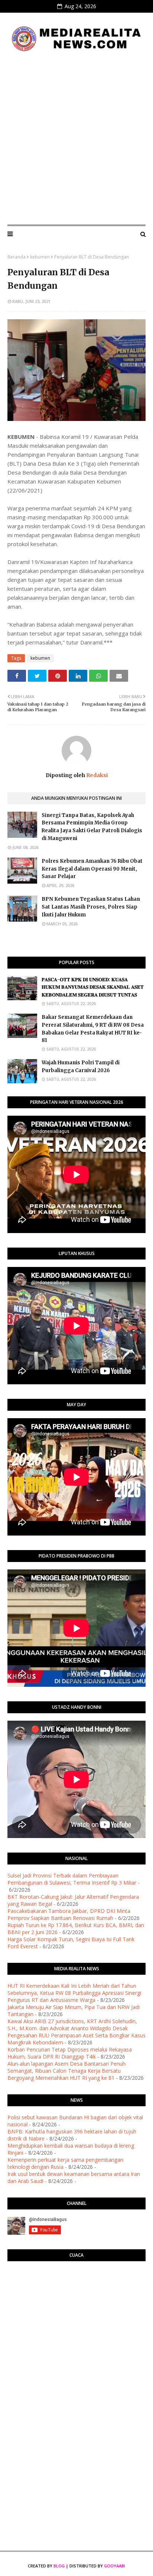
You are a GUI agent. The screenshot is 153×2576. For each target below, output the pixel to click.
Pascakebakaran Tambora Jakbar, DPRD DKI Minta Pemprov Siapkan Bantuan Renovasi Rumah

==

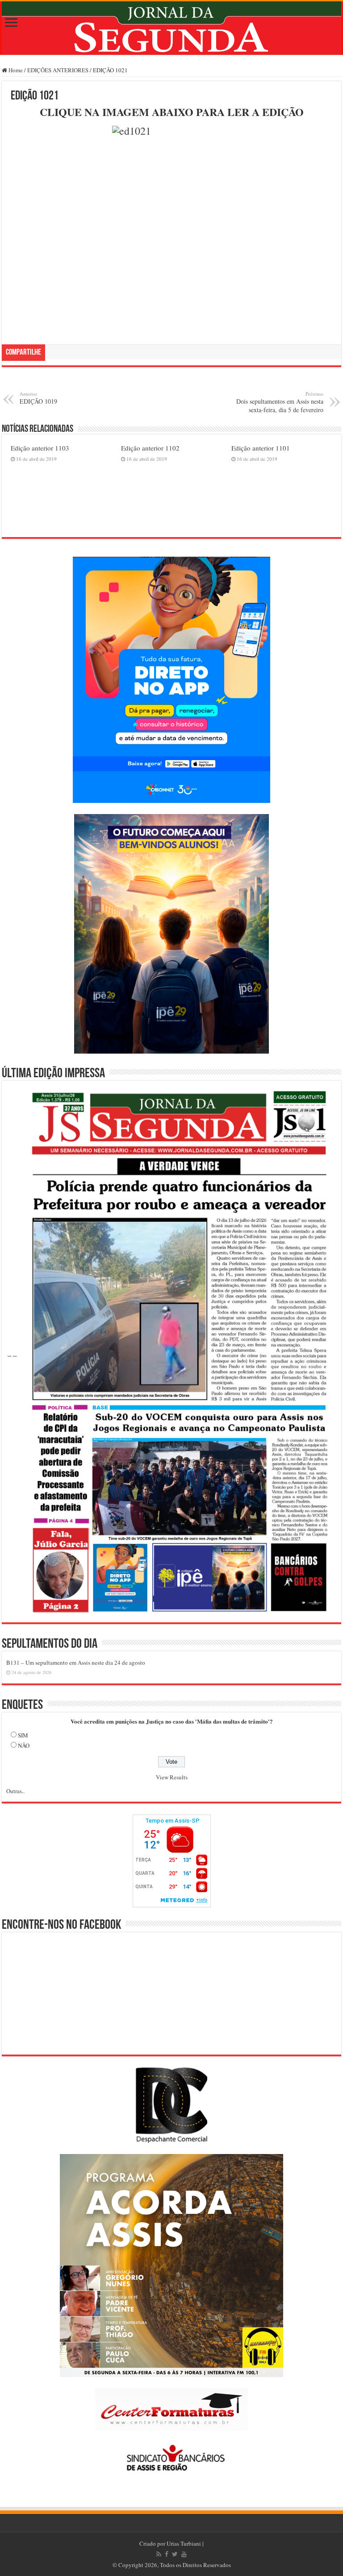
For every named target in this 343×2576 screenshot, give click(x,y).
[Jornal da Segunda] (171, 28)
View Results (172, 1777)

What you should do:
All lines from the listing above that include "click" should be shown.

Problem solution:
You are a GUI agent. The screenshot is 153×2576. For each target below, output the pixel to click.
For every named target in this 343×2576 screenshot, give click(x,y).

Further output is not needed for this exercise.